1. Antam dan PTBA tetap di bawah Holding MIND ID

Status persero sendiri artinya BUMN yang modalnya terbagi dalam saham yang seluruh atau paling sedikit 51 persen sahamnya dimiliki oleh negara.
Antam dan PTBA sebelumnya sempat berstatus persero, namun melepas status itu ketika masuk dalam Holding BUMN Pertambangan MIND ID. Sebab, BUMN yang menjadi anak usaha sebuah Holding maka mayoritas sahamnya tak secara langsung dimiliki negara, tapi melalui induk Holding.
Dalam keterangan manajemen kedua perusahaan yang diunggah di keterbukaan informasi Bursa Efek Indonesia (BEI), tak ada penjelasan soal status perusahaan dalam keanggotaan Holding BUMN Pertambangan PT Mining Industry Indonesia (Persero) atau MIND ID usai kembali mengantongi status persero.
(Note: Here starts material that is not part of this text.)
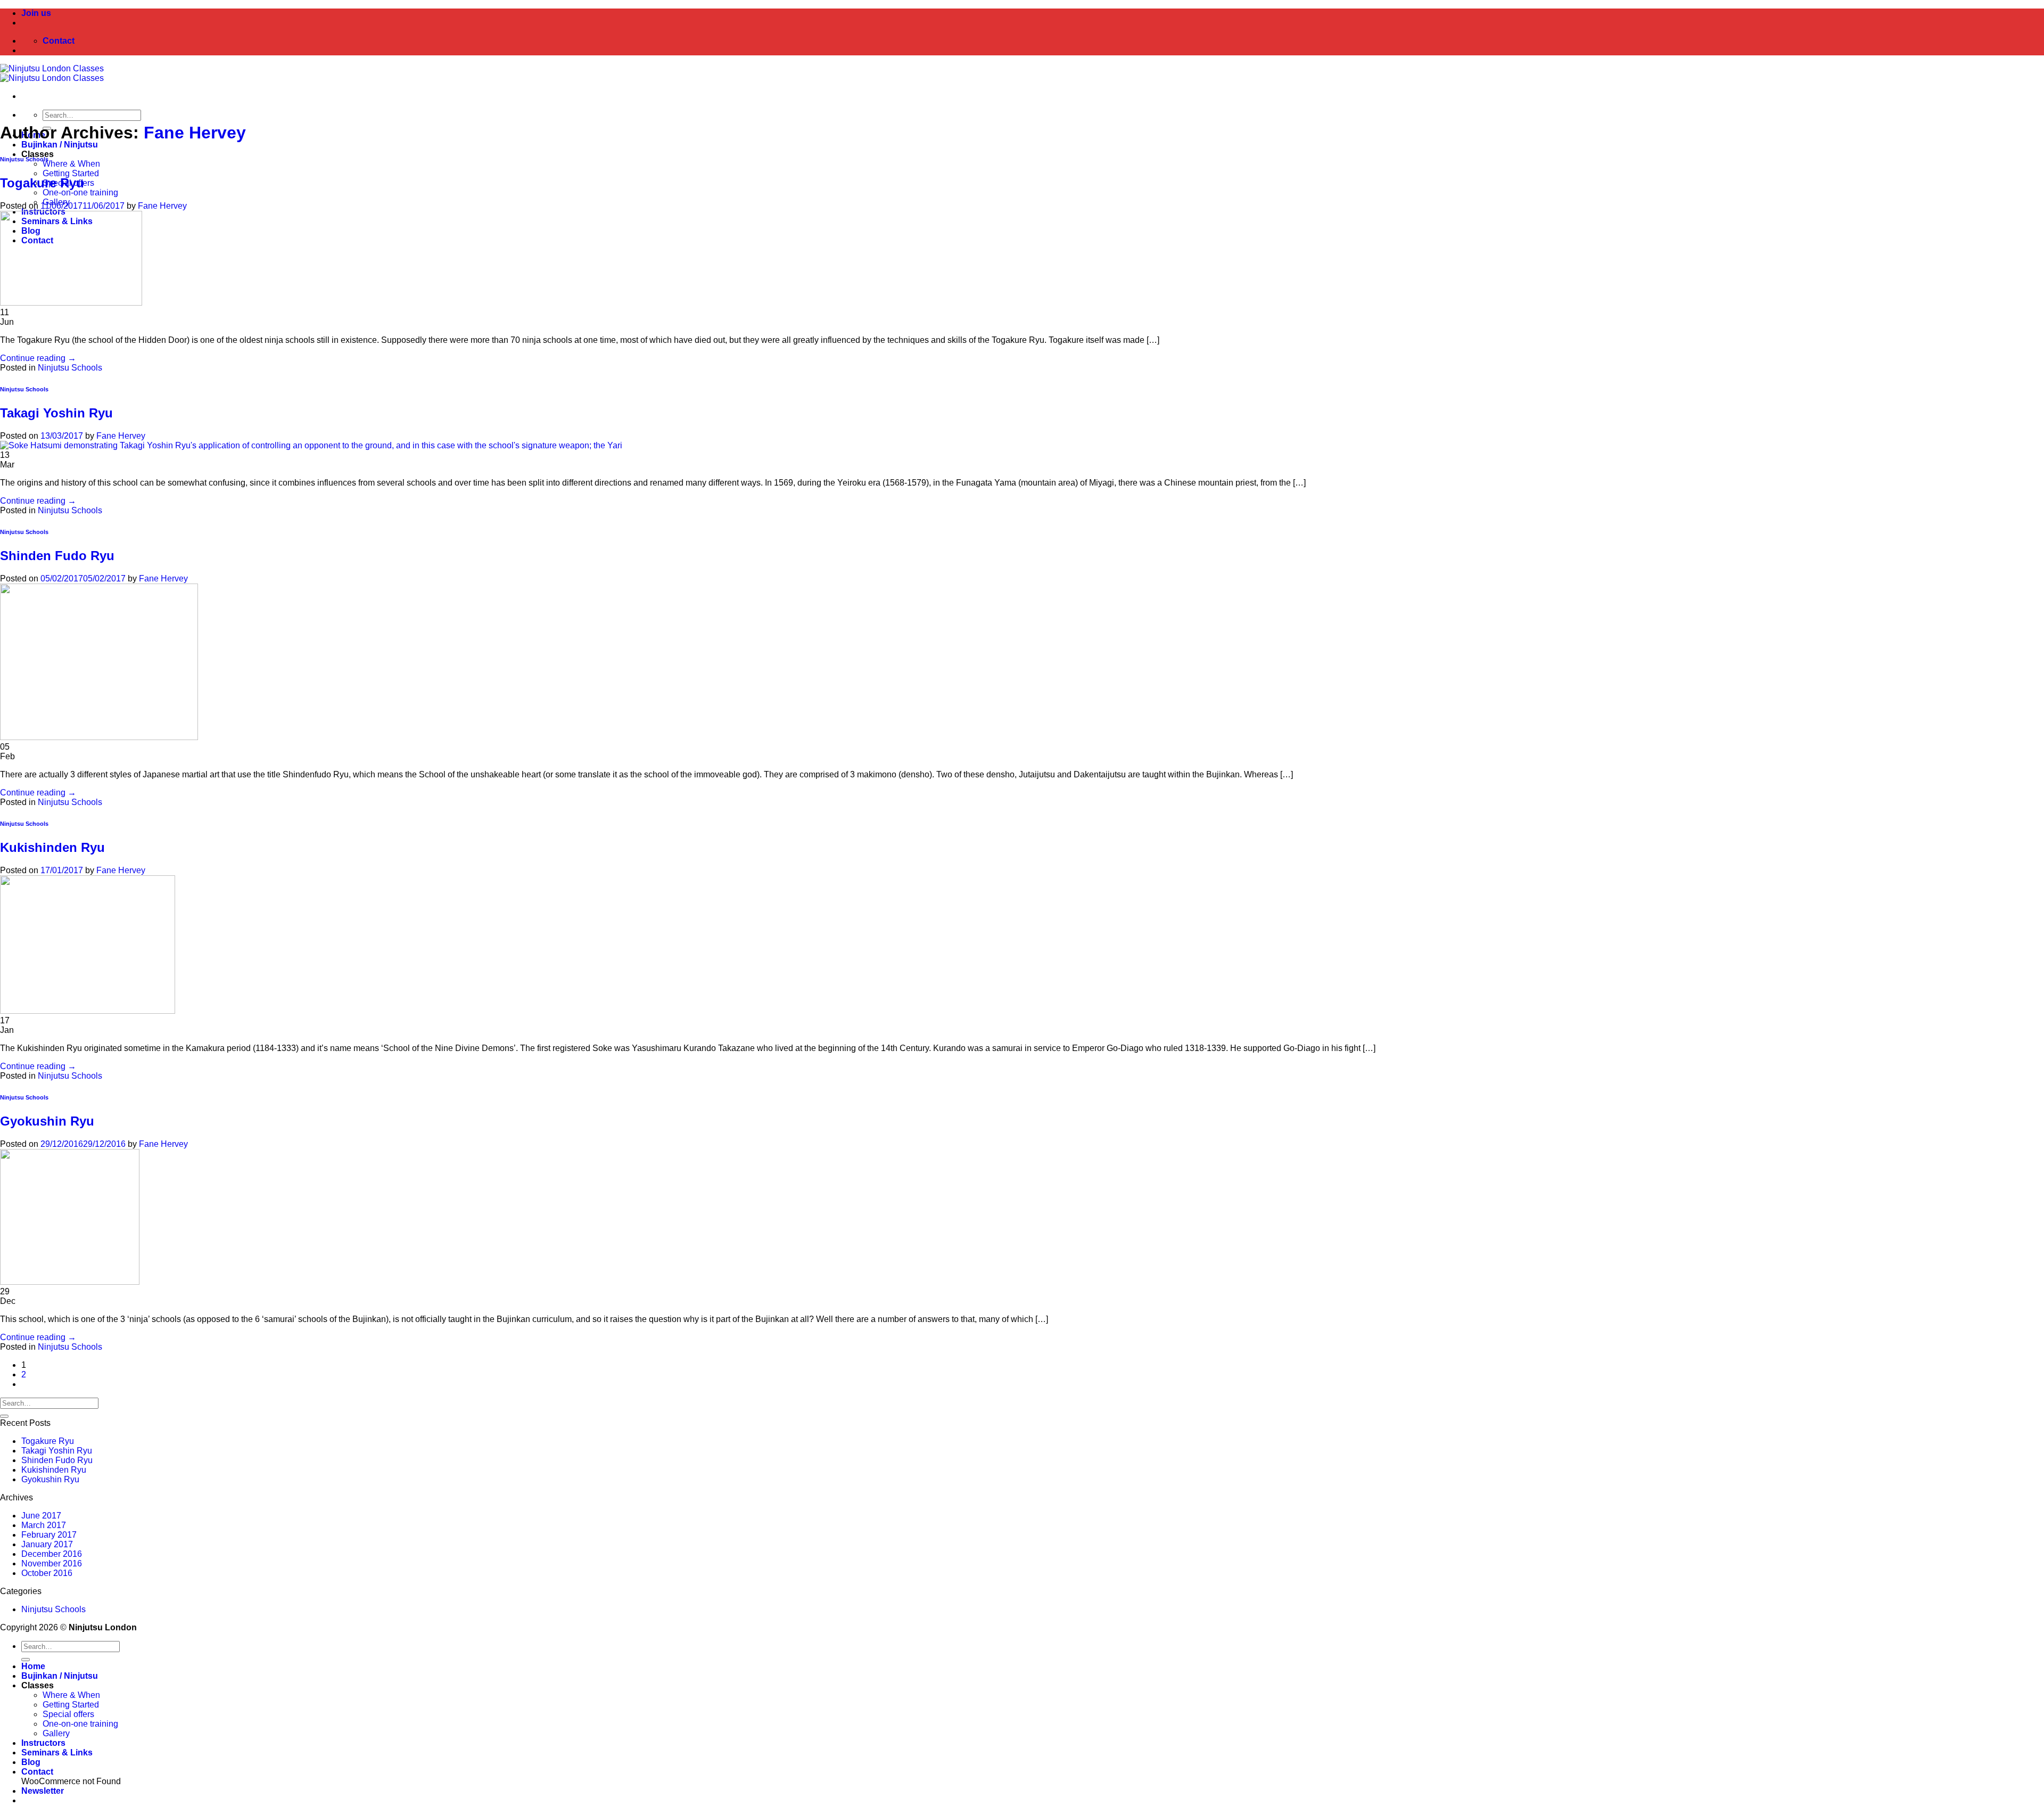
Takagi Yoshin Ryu (56, 413)
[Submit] (4, 1416)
Namun, Dony memastikan Antam dan PTBA tetap menjadi anggota Holding MIND ID.
“Tetap di bawah MIND ID,” ucap Dony.
2. Tak ada kaitan dengan Perminas

Dony juga memastikan, perubahan status itu tak ada kaitannya dengan pendirian PT Perusahaan Mineral Nasional (Persero) atau Perminas oleh Danantara.
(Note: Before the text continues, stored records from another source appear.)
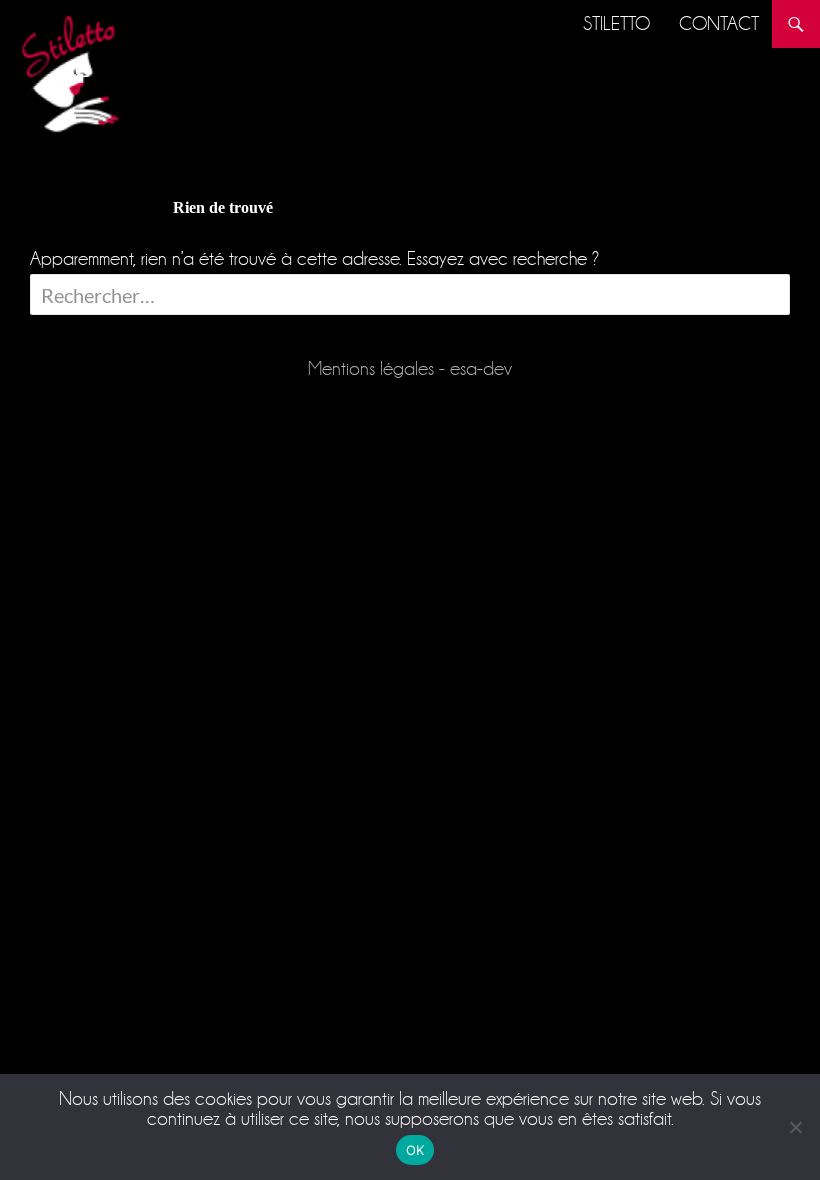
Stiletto (616, 23)
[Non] (795, 1127)
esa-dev (481, 368)
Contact (719, 23)
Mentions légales (371, 368)
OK (415, 1150)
“Enggak ada hubungan sama sekali Itu kan undang-undang. Jadi karena di undang-undangnya kan begitu. Nggak ada hubungan (dengan Perminas) sama sekali. Kan banyak yang semua jadi persero-persero kan,” ujar Dony.
3. Penjelasan Antam dan PTBA

Berdasarkan pernyataan resmi Antam dalam keterbukaan informasi BEI, perubahan nama itu dilakukan berdasarkan uu Nomor 16 tahun 2025. Kemudian, Antam melakukan Perubahan Anggaran Dasar Perseroan yang resmi berlaku pada 13 Januari 2026.
Saat ini, MIND ID masih menjadi pemegang saham pengendali Antam, sebesar 65 persen.
Sama dengan Antam, PTBA melakukan perubahan nama berdasarkan UU nomor 16 tahun 2025, yang dilanjutkan dengan Perubahan Anggaran Dasar Perseroan.
Sejak 13 Februari 2026, perusahaan berubah nama dari PT Bukit Asam Tbk menjadi PT Bukit Asam (Persero) Tbk. MIND ID juga masih menjadi pemegang saham pengendali PTBA, dengan persentase kepemilikan saham sebesar 65,93 persen.